Campagne nationale de sensibilisation sur le rhumatisme articulaire aigue

Le ministère de la Santé et de la Protection sociale organise, du 28 février et au 28 mars 2022, une campagne nationale d’information et de sensibilisation sur le rhumatisme articulaire aigue (RAA) et ses complications cardiaques.

Cette campagne a pour objectifs de renforcer les connaissances de la population générale sur la nécessité de traiter les angines pour éviter le RAA et les complications cardiaques cette maladie, en l’absence de prévention et d’observance thérapeutique, ainsi que de développer les connaissances des professionnels de santé en matière de diagnostic et de prise en charge de la pathologie.

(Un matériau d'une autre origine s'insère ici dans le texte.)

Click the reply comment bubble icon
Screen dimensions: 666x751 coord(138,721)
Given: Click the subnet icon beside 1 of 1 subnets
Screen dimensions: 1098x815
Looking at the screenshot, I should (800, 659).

Le ministère, qui associera les secteurs partenaires et les sociétés savante et civile à cette campagne, va déployer plusieurs actions à cet égard, notamment une campagne médiatique et digitale, des opérations de sensibilisation de proximité aux niveaux régional, provincial et local, en plus de la mise à disposition du public et des acteurs des supports audiovisuels et imprimés sur le portail www.sehati.gov.ma.

Le RAA, un problème de santé publique touchant principalement les enfants et les adolescents, est « la première cause » de cardiopathies acquises chez l’enfant et l’adulte jeune dans le monde et particulièrement dans les pays en voie de développement, indique le ministère dans un communiqué, notant qu’en plus de la gravité du RAA et de ses complications, viennent s’ajouter à cela des coûts humains, sociaux et économiques.

Au Maroc, le RAA continue à sévir à l’état endémique laissant des séquelles cardiaques redoutables qui ne cessent de handicaper la population jeune, met en garde le ministère, précisant que 2.873 nouveaux cas de RAA ont été notifiés en 2020 par les établissements de soins de santé primaire, soit une incidence de 7,91 pour 100.000 habitants.

Ce problème peut être facilement évité par un traitement adéquat des angines à streptocoque β-hémolytique du groupe A, en respectant les consignes du médecin traitant et en évitant l’automédication et l’utilisation des plantes pour se soigner, fait-on remarquer.